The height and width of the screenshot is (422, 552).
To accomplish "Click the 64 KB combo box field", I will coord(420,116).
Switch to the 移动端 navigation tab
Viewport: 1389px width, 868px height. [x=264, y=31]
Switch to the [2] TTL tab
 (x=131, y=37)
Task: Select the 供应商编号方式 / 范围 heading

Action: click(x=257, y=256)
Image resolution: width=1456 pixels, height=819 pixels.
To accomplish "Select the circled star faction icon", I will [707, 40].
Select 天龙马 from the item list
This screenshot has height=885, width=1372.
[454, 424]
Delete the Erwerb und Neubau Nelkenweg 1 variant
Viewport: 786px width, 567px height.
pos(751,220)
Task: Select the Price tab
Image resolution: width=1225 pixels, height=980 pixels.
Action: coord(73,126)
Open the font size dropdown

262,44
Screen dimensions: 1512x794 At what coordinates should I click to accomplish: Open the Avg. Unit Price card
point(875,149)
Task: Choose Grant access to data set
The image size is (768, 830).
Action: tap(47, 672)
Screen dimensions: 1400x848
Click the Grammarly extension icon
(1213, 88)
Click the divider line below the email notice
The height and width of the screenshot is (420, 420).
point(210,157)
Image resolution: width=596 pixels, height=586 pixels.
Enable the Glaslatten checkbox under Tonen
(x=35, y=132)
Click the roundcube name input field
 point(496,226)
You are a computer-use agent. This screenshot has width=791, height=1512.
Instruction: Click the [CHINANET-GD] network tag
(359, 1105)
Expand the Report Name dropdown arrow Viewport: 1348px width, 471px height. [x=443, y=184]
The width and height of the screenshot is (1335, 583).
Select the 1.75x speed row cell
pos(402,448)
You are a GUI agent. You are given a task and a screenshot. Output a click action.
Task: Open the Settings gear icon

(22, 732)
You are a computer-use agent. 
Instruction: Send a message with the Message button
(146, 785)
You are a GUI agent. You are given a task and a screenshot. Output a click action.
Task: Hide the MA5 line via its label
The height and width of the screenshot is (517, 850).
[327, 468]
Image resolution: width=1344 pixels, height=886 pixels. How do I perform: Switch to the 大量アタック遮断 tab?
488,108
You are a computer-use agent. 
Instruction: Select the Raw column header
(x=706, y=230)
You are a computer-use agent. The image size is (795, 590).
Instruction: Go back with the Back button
----
[WHAT NEEDS TO BE DONE]
Rewrite all of the material above, replacing each "Instruction" with "Goal" and leaving everything else unchanged.

[ANSWER FOR THIS EXERCISE]
The height and width of the screenshot is (422, 552).
To accomplish "Click the 64 KB combo box field", I will coord(420,116).
Switch to the 移动端 navigation tab
Viewport: 1389px width, 868px height. [x=264, y=31]
Switch to the [2] TTL tab
 (x=131, y=37)
Task: Select the 供应商编号方式 / 范围 heading

Action: click(x=257, y=256)
Image resolution: width=1456 pixels, height=819 pixels.
To accomplish "Select the circled star faction icon", I will [707, 40].
Select 天龙马 from the item list
This screenshot has height=885, width=1372.
[454, 424]
Delete the Erwerb und Neubau Nelkenweg 1 variant
Viewport: 786px width, 567px height.
pos(751,220)
Task: Select the Price tab
Image resolution: width=1225 pixels, height=980 pixels.
Action: coord(73,126)
Open the font size dropdown

262,44
Screen dimensions: 1512x794 At what coordinates should I click to accomplish: Open the Avg. Unit Price card
point(875,149)
Task: Choose Grant access to data set
The image size is (768, 830).
Action: tap(47, 672)
Screen dimensions: 1400x848
Click the Grammarly extension icon
(1213, 88)
Click the divider line below the email notice
The height and width of the screenshot is (420, 420).
point(210,157)
Image resolution: width=596 pixels, height=586 pixels.
Enable the Glaslatten checkbox under Tonen
(x=35, y=132)
Click the roundcube name input field
 point(496,226)
You are a computer-use agent. This screenshot has width=791, height=1512.
Goal: Click the [CHINANET-GD] network tag
(359, 1105)
Expand the Report Name dropdown arrow Viewport: 1348px width, 471px height. [x=443, y=184]
The width and height of the screenshot is (1335, 583).
Select the 1.75x speed row cell
pos(402,448)
You are a GUI agent. You are given a task and a screenshot. Output a click action.
Task: Open the Settings gear icon

(22, 732)
You are a computer-use agent. 
Goal: Send a message with the Message button
(146, 785)
You are a GUI agent. You are given a task and a screenshot. Output a click action.
Task: Hide the MA5 line via its label
The height and width of the screenshot is (517, 850).
[327, 468]
Image resolution: width=1344 pixels, height=886 pixels. How do I perform: Switch to the 大量アタック遮断 tab?
488,108
You are a computer-use agent. 
Goal: Select the Raw column header
(x=706, y=230)
You are a computer-use agent. The image size is (795, 590).
Goal: Go back with the Back button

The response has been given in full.